» WHAT TO DO: Copy the entries below word for word, covering the stretch from the line containing "pixels, height=712 pixels." through the end of the entries. Leave the pictures out.

---------- INPUT MATERIAL ----------

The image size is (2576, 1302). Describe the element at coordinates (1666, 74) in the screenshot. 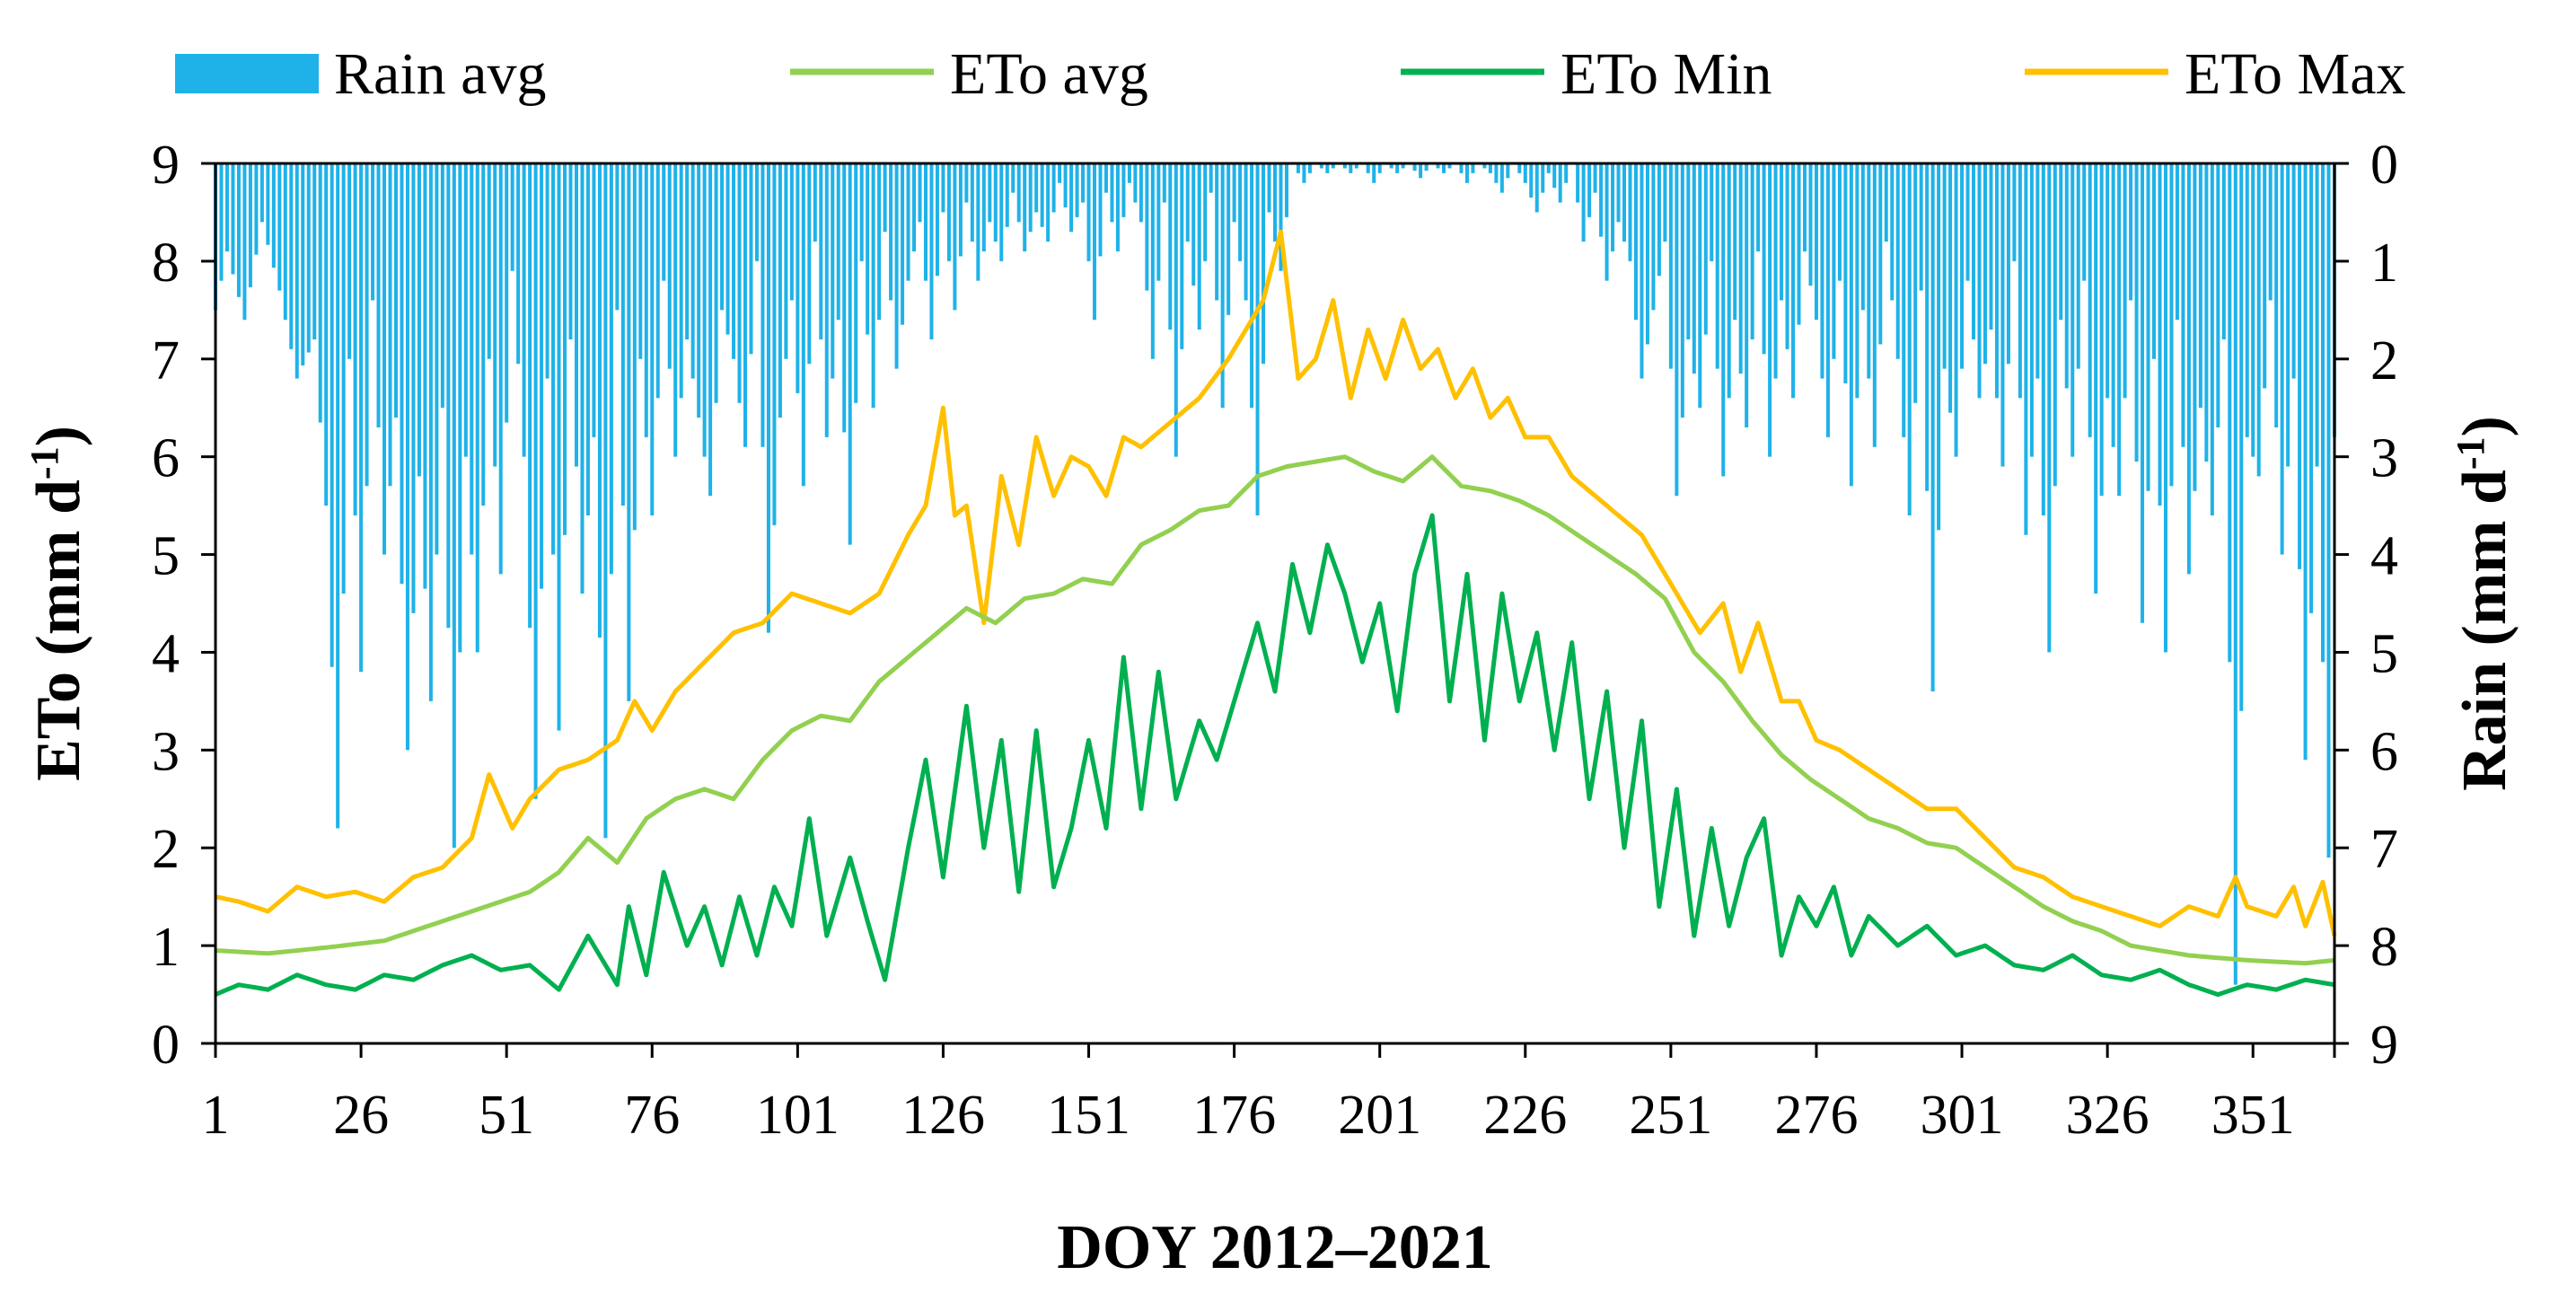

I see `legend-label-eto-min: ETo Min` at that location.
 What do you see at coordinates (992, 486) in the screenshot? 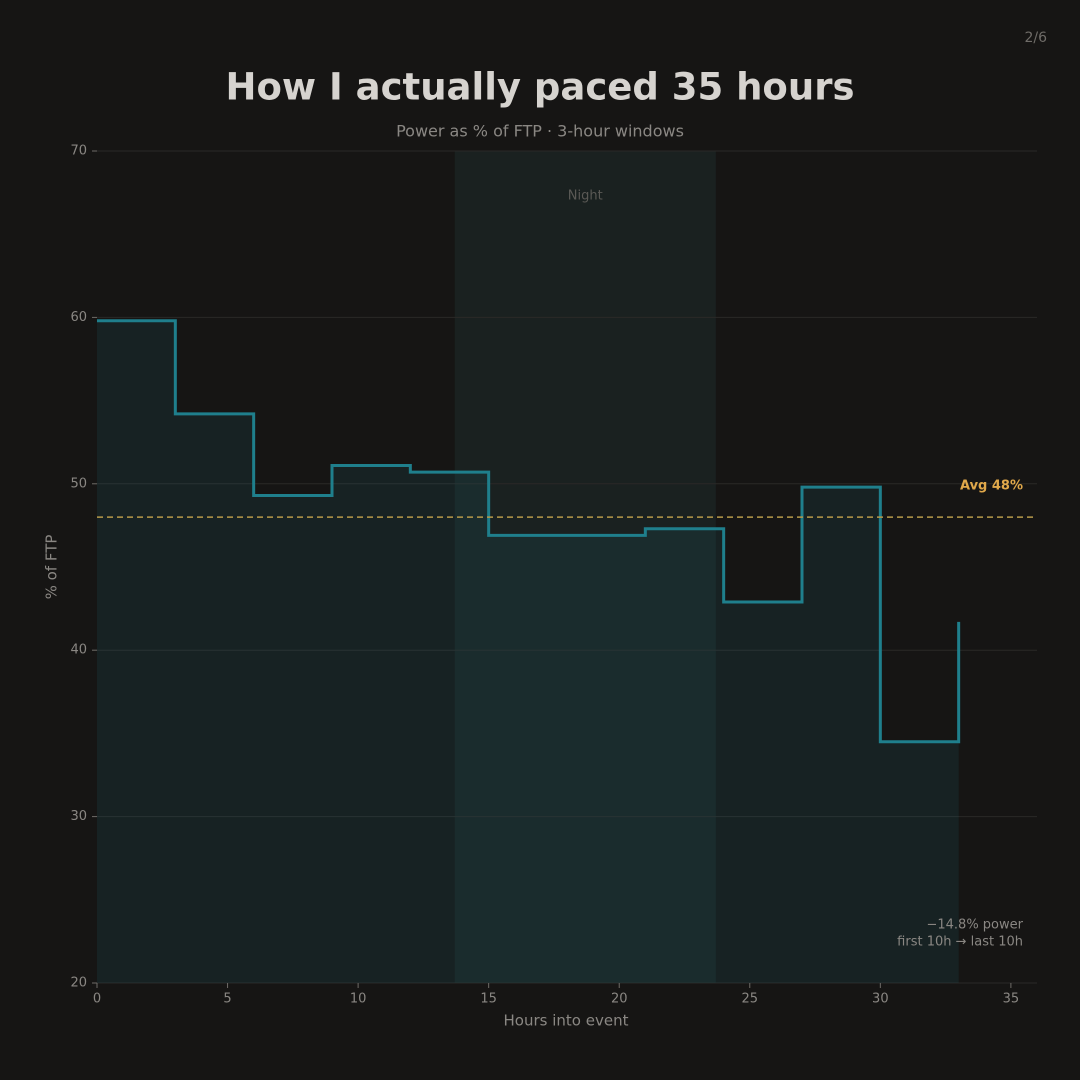
I see `average-label: Avg 48%` at bounding box center [992, 486].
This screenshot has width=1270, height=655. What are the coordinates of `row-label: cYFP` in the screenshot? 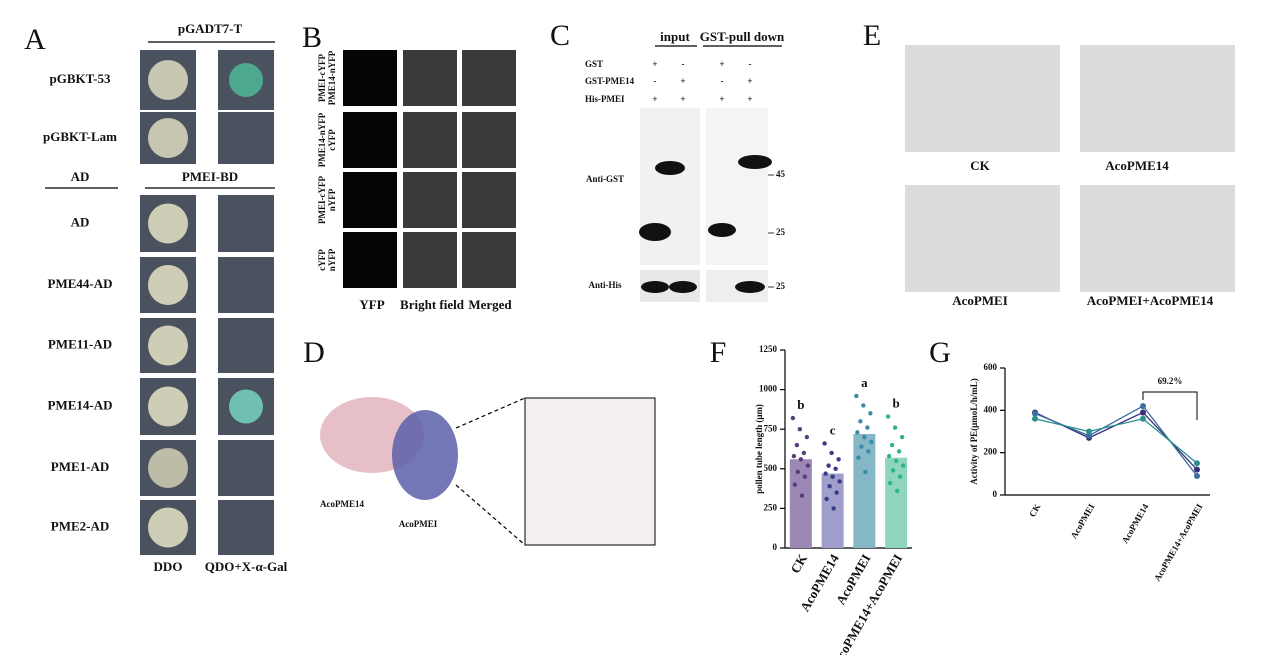 It's located at (322, 260).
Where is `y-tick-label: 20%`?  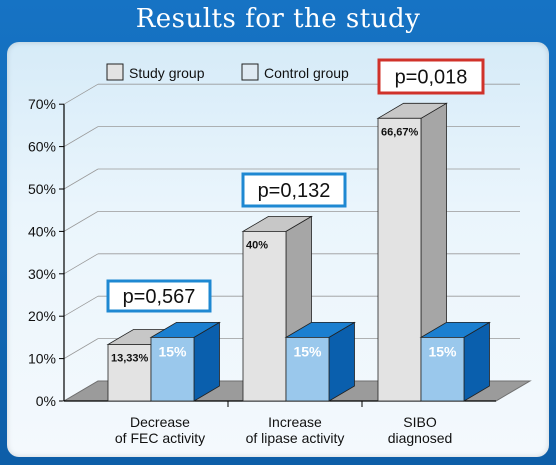 y-tick-label: 20% is located at coordinates (42, 316).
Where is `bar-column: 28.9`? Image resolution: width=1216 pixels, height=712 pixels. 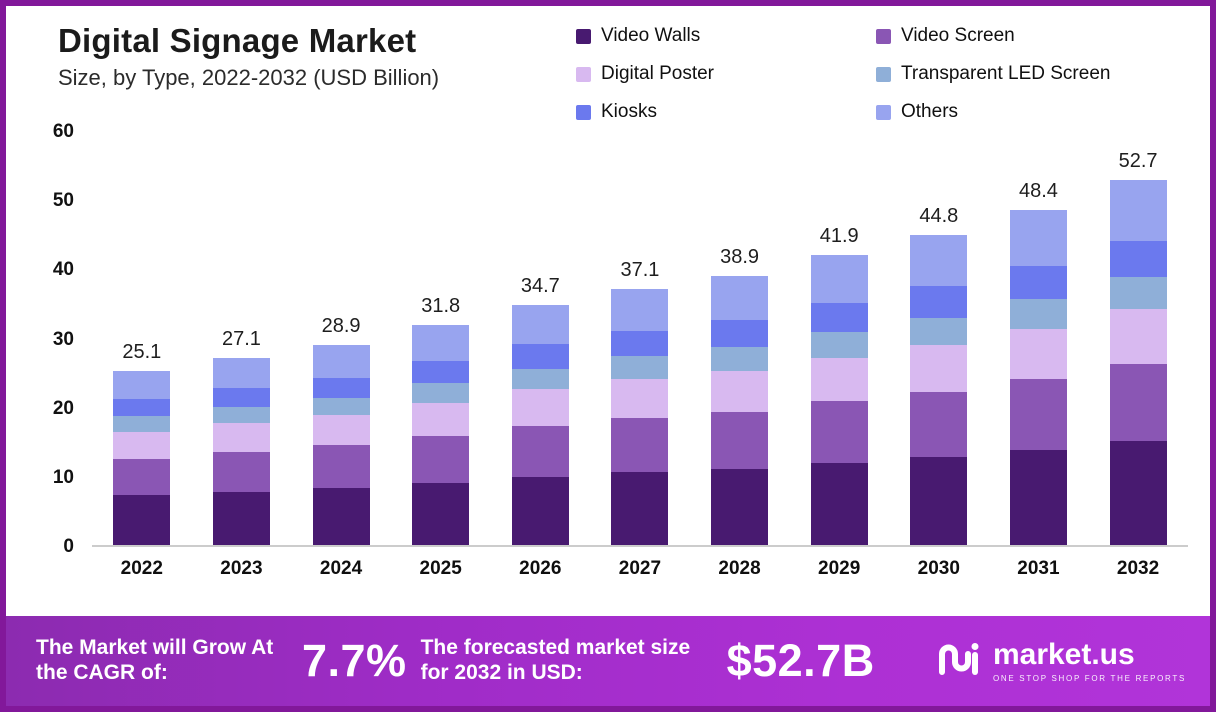
bar-column: 28.9 is located at coordinates (341, 430).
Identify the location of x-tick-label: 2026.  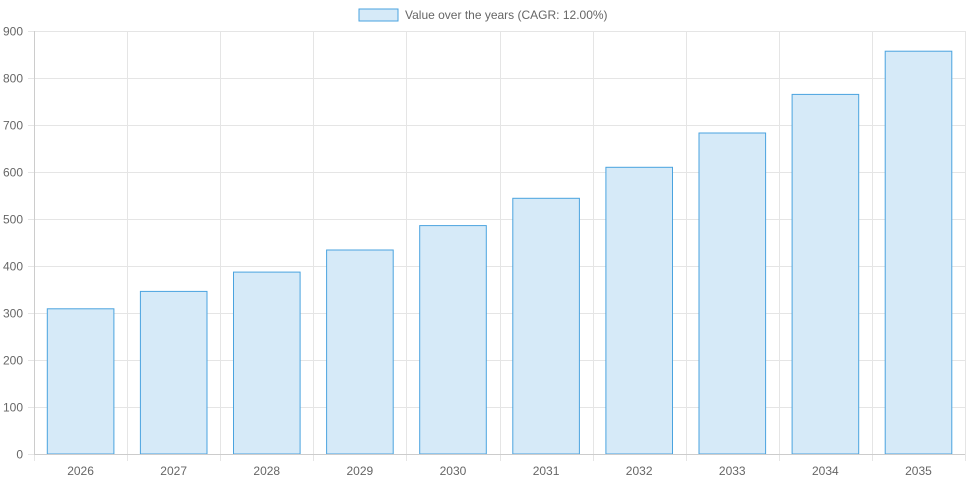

----------

» EXERCISE RESPONSE:
Where is `bar-column: 28.9`? Image resolution: width=1216 pixels, height=712 pixels. 
bar-column: 28.9 is located at coordinates (341, 430).
Identify the location of x-tick-label: 2026.  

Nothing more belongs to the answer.